MATERIAL SUPPLIED →
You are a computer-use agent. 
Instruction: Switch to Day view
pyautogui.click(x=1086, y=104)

==

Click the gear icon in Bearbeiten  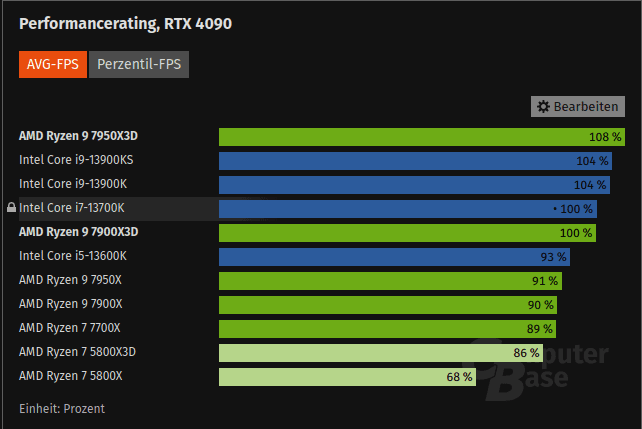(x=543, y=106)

...

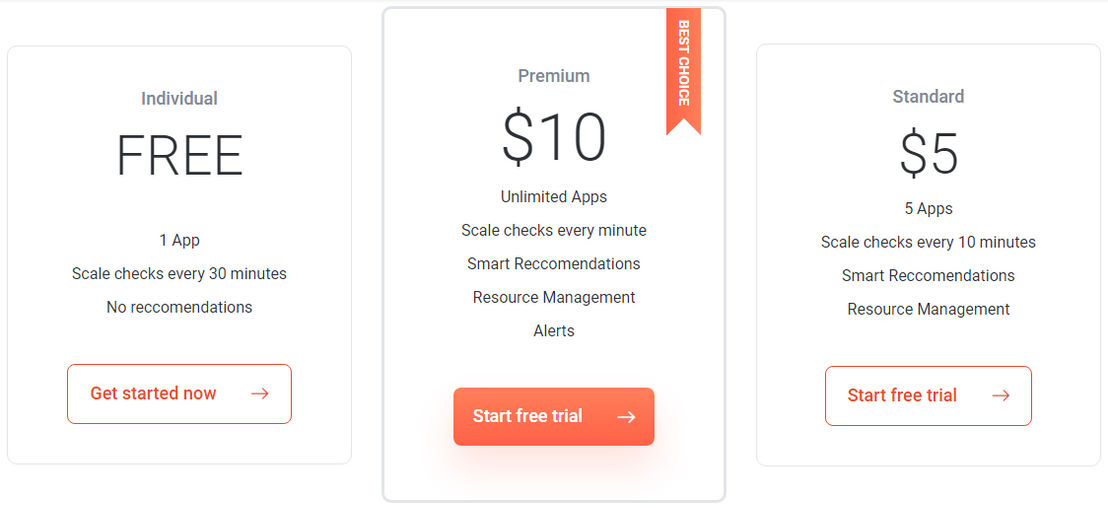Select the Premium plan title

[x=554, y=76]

WHAT THE TASK REQUIRES → Echo the lines starting with the line containing "You are a computer-use agent." and going on through the line containing "pyautogui.click(x=1086, y=104)", both included, and nothing else.

FULL OUTPUT →
You are a computer-use agent. 
Instruction: Switch to Day view
pyautogui.click(x=1086, y=104)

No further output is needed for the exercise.